▶ PASSAGE SHOWN
[Start of section]
Migration from 0.16.X to 0.17.X

What's new in 0.17.0?

The login function parameters changed (username & password only)

info

This change only affects you if you're using username and password authentication with custom auth UI. If you're using email authentication, social authentication, or our premade Auth UI components, you don't need to take any action.

The login function, as imported from wasp/client/auth, has changed the way of calling it:

import { login } from 'wasp/client/auth'

await login(usernameValue, passwordValue)

This is to make it consistent with the login and signup calls in other authentication methods, which were already using this convention.

How to migrate?

To migrate your Wasp app from 0.16.X to 0.17.X, follow these steps:

1. Change the parameters to the login function (username & password only)

info

This change only affects you if you're using username and password authentication with custom auth UI. If you're using email authentication, social authentication, or our premade Auth UI components, you don't need to take any action.

If you were using the login function (imported from wasp/client/auth), change its parameters from login(usernameValue, passwordValue) to login({ username: usernameValue, password: passwordValue }).

src/components/MyLoginForm.tsx
import { login } from 'wasp/client/auth'

export const MyLoginForm = () => {
const [usernameValue, setUsernameValue] = useState('')
const [passwordValue, setPasswordValue] = useState('')

const handleSubmit = async (e) => {
e.preventDefault()
await login(usernameValue, passwordValue)
// ...
}

return <form onSubmit={handleSubmit}>{/* ... */}</form>
}

It is possible that you were not using this function in your code. If you're instead using the <LoginForm> component, this change is already handled for you.

2. Update your tsconfig.json

To ensure your project works correctly with Wasp 0.17.0, you must also update your tsconfig.json file.

If you haven't changed anything in your project's tsconfig.json file (this is the case for most users), just replace its contents with the new version shown below.

If you have made changes to your tsconfig.json file, we recommend taking the new version of the file and reapplying them.
[End of section]
▶ INSTRUCTIONS
(A) In the Wasp migration guide, list the three setups that require no action for the login function change.
(B) Extend the Wasp migration guide past its last sentence.
You will not need the material.

▶ MATERIAL SUPPLIED
[Start of section]
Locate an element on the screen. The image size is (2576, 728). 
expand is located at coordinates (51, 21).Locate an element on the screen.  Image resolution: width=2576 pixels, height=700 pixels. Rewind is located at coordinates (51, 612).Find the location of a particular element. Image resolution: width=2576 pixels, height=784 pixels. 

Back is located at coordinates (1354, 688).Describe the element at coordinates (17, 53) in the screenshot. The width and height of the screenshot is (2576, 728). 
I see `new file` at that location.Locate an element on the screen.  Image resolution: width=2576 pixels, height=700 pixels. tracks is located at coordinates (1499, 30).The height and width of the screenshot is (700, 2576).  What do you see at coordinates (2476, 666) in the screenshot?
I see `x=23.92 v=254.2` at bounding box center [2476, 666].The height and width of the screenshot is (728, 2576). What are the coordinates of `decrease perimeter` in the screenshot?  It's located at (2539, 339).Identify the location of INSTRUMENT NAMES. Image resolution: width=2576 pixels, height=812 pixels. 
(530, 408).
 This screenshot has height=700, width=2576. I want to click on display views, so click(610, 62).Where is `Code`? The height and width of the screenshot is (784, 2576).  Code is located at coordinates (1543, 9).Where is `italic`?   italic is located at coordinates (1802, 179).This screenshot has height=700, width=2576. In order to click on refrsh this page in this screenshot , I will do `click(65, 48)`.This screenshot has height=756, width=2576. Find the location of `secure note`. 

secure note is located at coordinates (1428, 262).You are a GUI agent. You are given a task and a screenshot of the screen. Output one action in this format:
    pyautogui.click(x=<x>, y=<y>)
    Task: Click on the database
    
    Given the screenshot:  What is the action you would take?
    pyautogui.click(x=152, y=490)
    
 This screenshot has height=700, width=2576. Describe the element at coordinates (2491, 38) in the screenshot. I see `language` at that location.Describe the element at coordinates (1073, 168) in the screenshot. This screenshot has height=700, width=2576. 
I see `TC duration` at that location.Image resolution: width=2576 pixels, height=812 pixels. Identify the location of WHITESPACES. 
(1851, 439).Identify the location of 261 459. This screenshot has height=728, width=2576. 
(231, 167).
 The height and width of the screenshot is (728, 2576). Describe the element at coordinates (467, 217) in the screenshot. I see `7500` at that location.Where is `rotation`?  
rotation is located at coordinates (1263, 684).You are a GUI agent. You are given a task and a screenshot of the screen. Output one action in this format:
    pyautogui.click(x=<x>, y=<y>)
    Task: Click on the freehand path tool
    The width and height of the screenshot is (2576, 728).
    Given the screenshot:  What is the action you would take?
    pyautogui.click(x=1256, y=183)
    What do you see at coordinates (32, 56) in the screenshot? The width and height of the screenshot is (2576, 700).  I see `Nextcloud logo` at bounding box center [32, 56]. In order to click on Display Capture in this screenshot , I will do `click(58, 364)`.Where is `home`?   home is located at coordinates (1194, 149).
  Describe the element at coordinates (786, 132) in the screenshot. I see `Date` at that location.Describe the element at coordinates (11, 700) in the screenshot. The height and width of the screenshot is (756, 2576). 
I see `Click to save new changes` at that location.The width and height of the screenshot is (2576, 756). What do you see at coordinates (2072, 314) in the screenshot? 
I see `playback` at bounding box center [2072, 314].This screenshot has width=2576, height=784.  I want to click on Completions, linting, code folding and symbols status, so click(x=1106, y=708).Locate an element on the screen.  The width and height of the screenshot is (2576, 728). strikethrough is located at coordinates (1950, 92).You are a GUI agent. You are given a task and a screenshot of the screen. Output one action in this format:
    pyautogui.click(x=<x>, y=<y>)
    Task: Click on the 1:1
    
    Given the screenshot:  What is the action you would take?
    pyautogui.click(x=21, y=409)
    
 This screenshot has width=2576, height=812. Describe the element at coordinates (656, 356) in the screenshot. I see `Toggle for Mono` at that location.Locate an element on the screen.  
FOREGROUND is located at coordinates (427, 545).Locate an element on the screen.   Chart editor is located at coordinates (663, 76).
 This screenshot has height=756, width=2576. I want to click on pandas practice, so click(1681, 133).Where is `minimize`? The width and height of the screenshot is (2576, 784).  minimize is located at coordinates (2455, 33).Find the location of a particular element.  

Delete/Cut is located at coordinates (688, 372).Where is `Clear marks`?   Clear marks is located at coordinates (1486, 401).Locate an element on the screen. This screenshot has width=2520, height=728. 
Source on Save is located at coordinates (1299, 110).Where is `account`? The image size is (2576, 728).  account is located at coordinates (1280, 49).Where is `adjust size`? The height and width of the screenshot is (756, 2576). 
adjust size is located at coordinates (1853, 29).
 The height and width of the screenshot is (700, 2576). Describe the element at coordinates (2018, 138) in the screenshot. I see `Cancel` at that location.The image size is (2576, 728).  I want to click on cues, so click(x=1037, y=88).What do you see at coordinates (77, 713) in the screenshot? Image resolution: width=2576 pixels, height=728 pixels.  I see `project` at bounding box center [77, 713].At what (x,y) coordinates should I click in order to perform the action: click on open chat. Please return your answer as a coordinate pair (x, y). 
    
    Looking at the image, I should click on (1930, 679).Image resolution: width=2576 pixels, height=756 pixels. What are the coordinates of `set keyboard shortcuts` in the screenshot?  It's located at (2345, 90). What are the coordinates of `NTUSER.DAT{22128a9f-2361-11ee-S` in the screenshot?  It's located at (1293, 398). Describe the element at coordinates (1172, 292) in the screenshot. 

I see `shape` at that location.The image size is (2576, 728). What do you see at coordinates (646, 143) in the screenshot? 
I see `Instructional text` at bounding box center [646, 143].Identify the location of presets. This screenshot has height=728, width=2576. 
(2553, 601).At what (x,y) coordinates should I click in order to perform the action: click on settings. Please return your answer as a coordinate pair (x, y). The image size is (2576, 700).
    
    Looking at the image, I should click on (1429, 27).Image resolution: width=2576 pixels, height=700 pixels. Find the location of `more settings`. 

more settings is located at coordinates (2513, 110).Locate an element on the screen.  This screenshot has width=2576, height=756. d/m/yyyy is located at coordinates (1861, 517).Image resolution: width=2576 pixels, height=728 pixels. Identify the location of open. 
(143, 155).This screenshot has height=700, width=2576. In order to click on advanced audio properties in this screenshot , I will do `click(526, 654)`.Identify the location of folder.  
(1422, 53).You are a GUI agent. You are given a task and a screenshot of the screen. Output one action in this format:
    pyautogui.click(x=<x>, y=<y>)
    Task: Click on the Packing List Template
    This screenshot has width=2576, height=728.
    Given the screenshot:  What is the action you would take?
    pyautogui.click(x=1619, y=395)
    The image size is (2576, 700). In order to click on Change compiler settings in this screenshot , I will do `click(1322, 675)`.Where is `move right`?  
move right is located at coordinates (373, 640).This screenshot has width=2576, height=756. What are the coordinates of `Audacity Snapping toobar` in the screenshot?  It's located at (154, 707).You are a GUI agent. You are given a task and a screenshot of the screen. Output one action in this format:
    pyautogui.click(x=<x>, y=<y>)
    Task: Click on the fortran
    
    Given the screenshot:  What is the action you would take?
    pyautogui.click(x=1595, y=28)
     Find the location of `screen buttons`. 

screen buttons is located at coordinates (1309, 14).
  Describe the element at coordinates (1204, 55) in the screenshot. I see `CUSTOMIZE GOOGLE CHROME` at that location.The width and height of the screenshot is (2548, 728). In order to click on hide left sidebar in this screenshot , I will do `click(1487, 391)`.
[End of section]
▶ OUTPUTS FOR THE TASKS
(A) Email authentication, social authentication, and premade Auth UI components.

(B)
Here's the new version of tsconfig.json:

// =============================== IMPORTANT =================================
// This file is mainly used for Wasp IDE support.
//
// Wasp will compile your code with slightly different (less strict) compilerOptions.
// You can increase the configuration's strictness (e.g., by adding
// "noUncheckedIndexedAccess": true), but you shouldn't reduce it (e.g., by
// adding "strict": false). Just keep in mind that this will only affect your
// IDE support, not the actual compilation.
//
// Full TypeScript configurability is coming very soon :)
{
"compilerOptions": {
"module": "esnext",
"composite": true,
"target": "esnext",
"moduleResolution": "bundler",
"jsx": "preserve",
"strict": true,
"esModuleInterop": true,
"isolatedModules": true,
"moduleDetection": "force",
"lib": [
"dom",
"dom.iterable",
"esnext"
],
"skipLibCheck": true,
"allowJs": true,
"outDir": ".wasp/out/user"
},
"include": [
"src"
]
}

3. Tell Wasp about jest-dom types

If you're using (or planning to use) Wasp's client tests with jest-dom, update your src/vite-env.d.ts file:

/// <reference types="vite/client" />

// This is needed to properly support Vitest testing with jest-dom matchers.
// Types for jest-dom are not recognized automatically and Typescript complains
// about missing types e.g. when using `toBeInTheDocument` and other matchers.
// Reference: https://github.com/testing-library/jest-dom/issues/546#issuecomment-1889884843
import '@testing-library/jest-dom'

4. Enjoy your updated Wasp app

That's it!

You should now be able to run your app with the new Wasp 0.17.0.